Le cacao ivoirien, bien que très prisé sur les marchés internationaux, ne profite pas toujours directement aux producteurs. Ceux-ci se plaignent de prix insuffisants et de conditions de paiement parfois opaques. Le président Gbagbo a notamment évoqué le cas de planteurs qui reçoivent de simples bouts de papier en guise de paiement après la vente de leur production. Une pratique qu’il a qualifiée d’anormale et qui, selon lui, nécessite une réforme profonde du système de commercialisation.

« Le planteur travaille dur pendant toute l’année et, au moment de vendre son cacao, il reçoit des papiers à la place de l’argent. Ce n’est pas normal », a-t-il affirmé. Cette critique met en lumière un enjeu majeur : la nécessité de garantir une rémunération juste et immédiate aux producteurs. Pour de nombreux observateurs, la question de la traçabilité des paiements et de la transparence des transactions constitue un défi central pour la durabilité de la filière.

Au-delà de la dimension économique, la rencontre a également pris une tournure politique. Laurent Gbagbo a insisté sur l’importance de la constance en politique. Selon lui, les peuples reconnaissent ceux qui restent fidèles à leurs engagements. Cette affirmation s’inscrit dans une vision où la crédibilité politique repose sur la cohérence et la persévérance.

Les populations de la Nawa, quant à elles, ont réaffirmé leur soutien au président du PPA-CI. Elles ont également plaidé pour une amélioration des conditions de vie des planteurs. Ce double message – soutien politique et appel à des réformes – illustre les attentes des communautés rurales, souvent confrontées à des difficultés économiques.

La filière cacao reste un enjeu majeur pour Côte d’Ivoire. Elle représente une source importante de devises et d’emplois, mais aussi un défi en termes de développement durable. Les débats autour de la rémunération des producteurs et de la gouvernance du secteur témoignent de la nécessité de concilier performance économique et justice sociale.

Pour certains analystes, la solution passe par une meilleure organisation de la filière et une plus grande transparence dans la chaîne de valeur. D’autres plaident pour un renforcement des capacités des producteurs afin de leur permettre de bénéficier davantage de la valeur ajoutée du cacao. Dans tous les cas, la question de la pauvreté des planteurs demeure centrale.

La visite de la délégation de la Nawa à Mama rappelle que les enjeux agricoles ne sont pas seulement économiques. Ils touchent aussi à la cohésion sociale et à la stabilité politique. Les populations rurales, qui constituent une part importante de la population ivoirienne, attendent des réponses concrètes à leurs préoccupations.
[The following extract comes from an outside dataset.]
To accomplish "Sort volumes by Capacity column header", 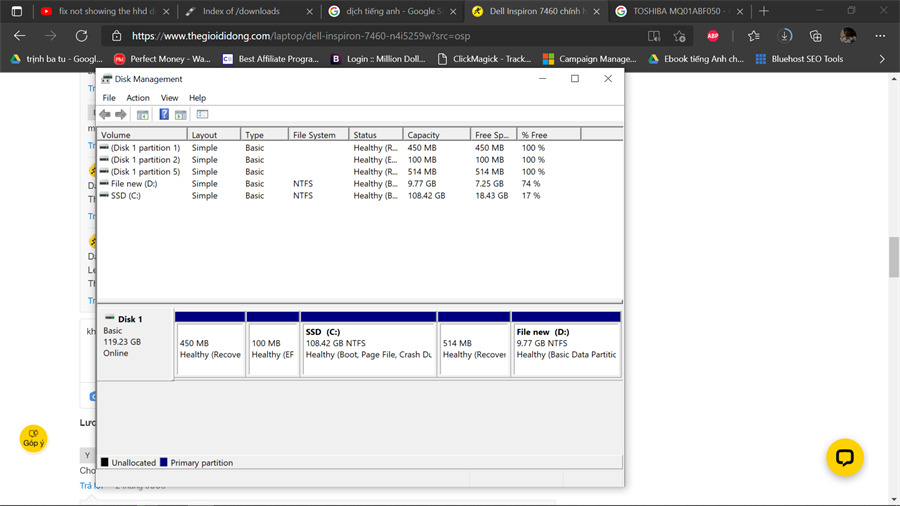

Pour Laurent Gbagbo, la constance politique et la défense des intérêts des producteurs restent des priorités. Son appel à des réformes dans la filière cacao s’inscrit dans une vision où le développement doit bénéficier à tous, et pas seulement aux acteurs les plus puissants du marché.

Alors que le débat sur la filière cacao se poursuit, la question demeure : comment garantir une rémunération plus juste aux producteurs tout en maintenant la compétitivité du secteur ? La réponse à cette interrogation déterminera en grande partie l’avenir de l’agriculture ivoirienne et le bien-être des millions de personnes qui en dépendent.

En attendant, les populations de la Nawa ont quitté Mama avec un message clair : leur soutien demeure, mais leurs attentes sont grandes. Un défi que le monde politique et les acteurs de la filière devront relever pour construire un avenir plus équitable et durable.